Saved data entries

■ ■ ■

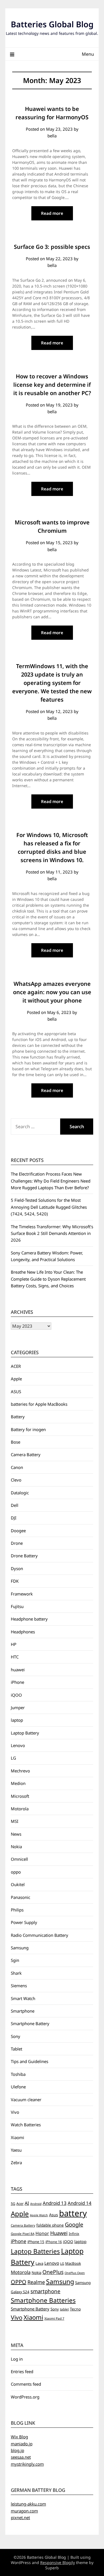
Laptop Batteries (35, 2251)
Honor (42, 2233)
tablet (64, 2309)
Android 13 (55, 2203)
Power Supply (24, 1922)
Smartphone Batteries (43, 2300)
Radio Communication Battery (39, 1935)
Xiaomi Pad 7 (54, 2318)
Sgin (15, 1960)
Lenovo (18, 1745)
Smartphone (22, 2011)
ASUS (16, 1391)
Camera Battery (25, 1454)
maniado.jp (21, 2443)
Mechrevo (20, 1771)
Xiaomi (17, 2137)
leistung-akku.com (28, 2504)
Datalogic (20, 1492)
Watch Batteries (26, 2124)
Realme (36, 2282)
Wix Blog (19, 2436)
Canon (17, 1467)
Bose (15, 1442)
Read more (52, 213)
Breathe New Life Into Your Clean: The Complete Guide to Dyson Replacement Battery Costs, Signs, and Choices (48, 1278)
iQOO (16, 1695)
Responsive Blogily (57, 2562)
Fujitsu (17, 1606)
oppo (16, 1872)
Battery (18, 1416)
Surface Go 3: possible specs (52, 246)
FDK (15, 1581)
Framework (22, 1594)
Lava (39, 2263)
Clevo (16, 1480)
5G (13, 2203)
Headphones (23, 1631)
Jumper (18, 1707)
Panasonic (20, 1897)
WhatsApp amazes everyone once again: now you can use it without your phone (52, 992)
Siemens (19, 1985)
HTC (15, 1657)
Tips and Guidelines (29, 2061)
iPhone (17, 1682)
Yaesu (16, 2150)
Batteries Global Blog (52, 24)
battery (73, 2213)
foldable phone (50, 2225)
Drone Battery (24, 1555)
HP (13, 1644)
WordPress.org (25, 2397)
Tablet (16, 2049)
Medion (18, 1783)
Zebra (16, 2162)
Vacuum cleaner (26, 2099)
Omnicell (19, 1859)
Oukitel (18, 1884)
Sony (15, 2036)
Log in (17, 2359)
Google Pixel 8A (22, 2234)
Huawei (59, 2233)
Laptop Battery (25, 1733)
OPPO (18, 2282)
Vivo (15, 2112)
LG (13, 1758)
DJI (13, 1518)
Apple (16, 1378)
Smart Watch (23, 1998)
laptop (17, 1720)
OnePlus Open (75, 2273)
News (16, 1834)
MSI (14, 1821)
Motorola (20, 1808)
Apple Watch (39, 2215)
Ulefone (18, 2086)
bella (52, 135)
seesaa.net (21, 2457)
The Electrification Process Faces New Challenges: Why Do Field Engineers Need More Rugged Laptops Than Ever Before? (50, 1180)
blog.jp (17, 2450)
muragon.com (24, 2511)
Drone (17, 1543)
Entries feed (22, 2371)
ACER (16, 1366)
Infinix (74, 2233)
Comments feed (26, 2384)
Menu (88, 54)
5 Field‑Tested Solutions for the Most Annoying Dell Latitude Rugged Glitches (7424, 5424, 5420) (49, 1207)
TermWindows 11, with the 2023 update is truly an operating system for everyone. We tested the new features (52, 682)
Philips (17, 1910)
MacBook (73, 2263)
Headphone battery (29, 1619)
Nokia (16, 1846)
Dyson (17, 1568)
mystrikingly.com (27, 2464)
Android (36, 2204)
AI (27, 2203)
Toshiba (18, 2074)
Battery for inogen (28, 1429)
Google (74, 2224)
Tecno (75, 2309)
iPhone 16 (53, 2241)
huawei (18, 1669)
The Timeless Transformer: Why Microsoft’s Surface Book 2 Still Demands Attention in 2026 (52, 1233)
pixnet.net (20, 2517)
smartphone (45, 2291)
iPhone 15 (35, 2241)
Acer (20, 2203)
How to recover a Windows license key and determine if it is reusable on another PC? (52, 385)
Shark (16, 1973)
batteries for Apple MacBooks (39, 1404)
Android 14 (80, 2203)
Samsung (20, 1947)
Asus (53, 2214)
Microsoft (20, 1796)
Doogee (18, 1530)
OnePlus (53, 2272)
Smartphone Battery (30, 2023)
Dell (14, 1505)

■ ■ ■

What to work on
What is needed is an exact copy of the lines from the start of the records through the line containing "maniado.jp (21, 2443)", with no pictures.

Response to this exercise
Laptop Batteries (35, 2251)
Honor (42, 2233)
tablet (64, 2309)
Android 13 (55, 2203)
Power Supply (24, 1922)
Smartphone Batteries (43, 2300)
Radio Communication Battery (39, 1935)
Xiaomi Pad 7 (54, 2318)
Sgin (15, 1960)
Lenovo (18, 1745)
Smartphone (22, 2011)
ASUS (16, 1391)
Camera Battery (25, 1454)
maniado.jp (21, 2443)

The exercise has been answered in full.